Not my fault the guy cut his ear off.
Started with the shower curtain back when my job was memorizing lines: Shakespeare, O’Neill, Tennessee Williams, Brecht. Back when I used to write trigger words in soap on the transparent glass or plastic whenever scrubbing. Back when I believed art could be transient and move hearts to action. On the line, O for a muse of fire that would ascend the brightest heavens of invention, I started swirling the O. The gesture started all slow-mo Tai-chi, morphed into a Karate-Kid-wax-on-wax-off, then got melodramatic Hollywood like some two-bit soap-opera serial killer trying to scour crime blood off my hands. And zip zap zop, this wooden O, the very casques that did affright the air in Agincourt, the image struck like a round-house to the jawbone and life changed.
I jammed a transparent plastic sheet into my 3D color printer, downloaded the image, jiggy-jigged the alignments, and tapped print. I thought the ink would run, especially when wet, but it didn’t. The image held and I stopped learning lines in the shower. I took walks, used recordings, back-pocket slips of paper between grocery lists. I enjoyed my shower and the image for what they were, almost a single task.
Today I memorized: How rich art is, if one can only remember what one has seen, one is never empty of thoughts or truly lonely, never alone.
Are you? Can you?
Two months later, I fell in love with an impulsive woman. After our fifth shower together, she said, “You know, you’re the first white guy I haven’t hate fucked. Can I have this shower curtain?” “Sure,” I said, “You know, you’re the most honest woman I‘ve ever met.” She took the curtain home. I printed another. Three weeks later, after another shower together, she said, “My sister fell in love with that curtain. Can you print another?” “Sure,” I said, “You know, I think I love your mind more than your body.”
And printed another curtain.
That Christmas was our first. I bought a swanky printer and kegs of ink. We printed beach balls, umbrellas, socks, posters, backpacks. She hand-painted teapots. We gave Starry Nights to everyone we knew and loved. Her family was huge, mine tiny, and everyone was merry with what they received. So were we with our work and giving.
That New Year’s Eve after sharing our resolutions and bodies, she said, “That painting’s public, right? No copyright. Older than what? 90 years? We can sell that shit.”
And we did.
Yesterday I memorized: That is how I look at it; to continue, to continue, that is what is necessary.
Can you? Is it?
Our first trip to China to find a manufacturer was a mind-fuck. We were already making more than we could manage. Had a live-in-work-loft in Green Point. We always smelt of tint. Often got busy while the printer chugged. Talked about the color of our hypothetical babies.

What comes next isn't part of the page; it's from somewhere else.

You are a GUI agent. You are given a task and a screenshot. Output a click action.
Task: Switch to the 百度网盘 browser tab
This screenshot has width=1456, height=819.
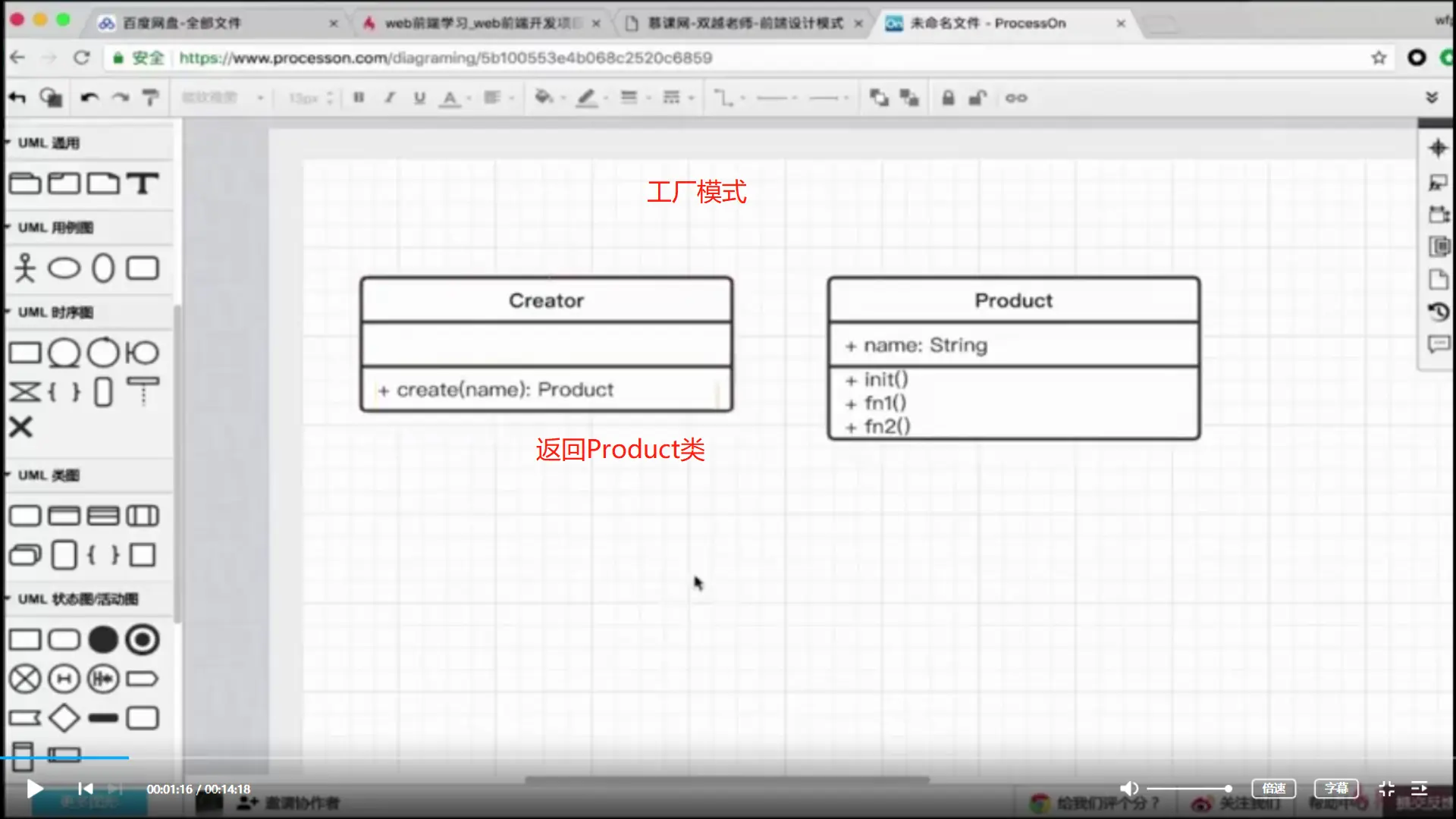click(x=182, y=24)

But curiosity jigsawed us in Beijing. I got sick on dodgy Peking duck. She started doing business on the sly with an Italian fashion-mogul.
Lockets. IPhone cases. Hammocks. Lingerie. Yoga tights. Pillows. Nail polish. Guitars. Head phones. Our wallets sold like hot cakes. We couldn’t maintain. Fuck, we even laser-sprayed a Volkswagen van. We printed to order and automated everything except our joint signatures, even our love. Stinking rich, we drifted apart. Never had our rainbow babies.
Tomorrow we should memorize: When I compare myself to others, there is something stiff and awkward about me; I look as if I had been in prison for ten years.
Would you like to?
After making all that bank, most mornings I feel like cutting my own ear off. Might be the only way to actually feel.